> [Objectives]:
1) In the flatmate thread, what does wanderingstar suggest doing about the housework problem? List every suggestion.
2) Answer these questions from the flatmate thread:
(a) How many people in wanderingstar's house of 6 were bad at housework and doing the dishes?
(b) How long has the Chinese flatmate gone back to China for?
(c) In Nikki's last post, who has asked her to move out?
3) How would you translate this sentence from the flatmate thread into Spanish: "Or you could go on strike."?

# I'm so mad!



## Nikki (Jul 11, 2000)

At my flat mates! They are so disgusting and dirty. Its the chinese girl that provides most of the mess! She burns things all over the hop of the oven and leaves it for days until i end up cleaning it all!Its not fair! The whole flat agreed to talkto her, but when i confronted her nobody backed me up! Grrr!When i spoke to her i told her i didn't care about offending her or upsetting her. Nobody else would talk to her because they are afraid of offending her! She had to know! I find it really difficult to live somewhere where everyone seems to find it totally impossible to keep clean! I HATE mess! I can NOT STAND a dirty kitchen!She has gone back to China for a month now. She can stay there and mess up her parents kitchen. I bet she wouldn't do it there! To make matters worse she had the nerve to ask ME to move out! WHen it is HER that causes all the trouble.I HATE messy people.


----------



## wanderingstar (Dec 1, 1999)

You could do a rota. We had 3 people in our house of 6 who were #### at housework and doing the dishes. If they don't do what they should do on their specific days, take all their dirty dishes and dump them onto of their duvet. They'll soon get the message. Or you could go on strike. After a while you'll either be begged to do the dishes on promise of money, or people will learn how to wash-up for themselves.


----------



## Nikki (Jul 11, 2000)

Well, its turned out that i am now taking the blame for 6 other peoples mess. I have been asked to move out by the Chinese girl! Because no body else owuld back me up!Grr!


----------

> [Recorded information]:
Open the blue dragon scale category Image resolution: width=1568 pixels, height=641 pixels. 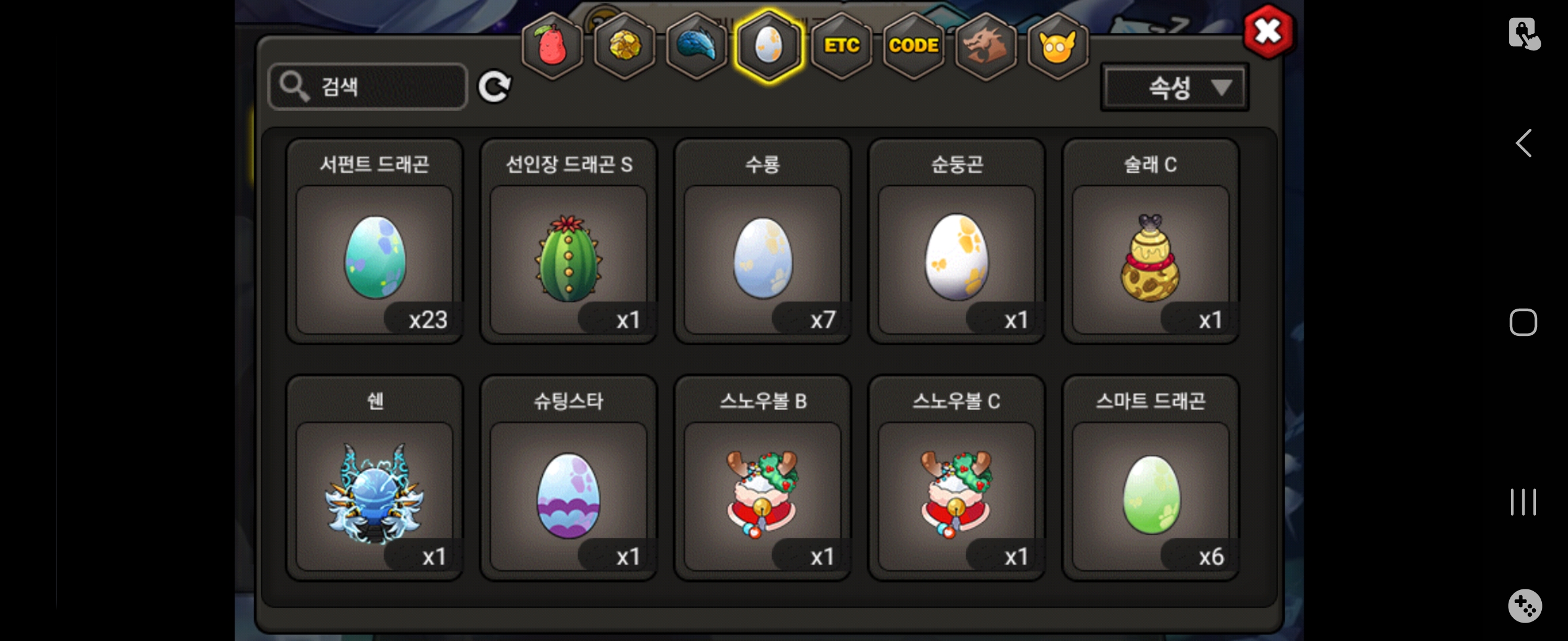click(697, 46)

> [Problem solutions]:
1)
- Do a rota.
- If people don't do their share on their days, dump their dirty dishes onto their duvet.
- Go on strike.

2)
(a) 3
(b) A month
(c) The Chinese girl

3) O podrías ponerte en huelga.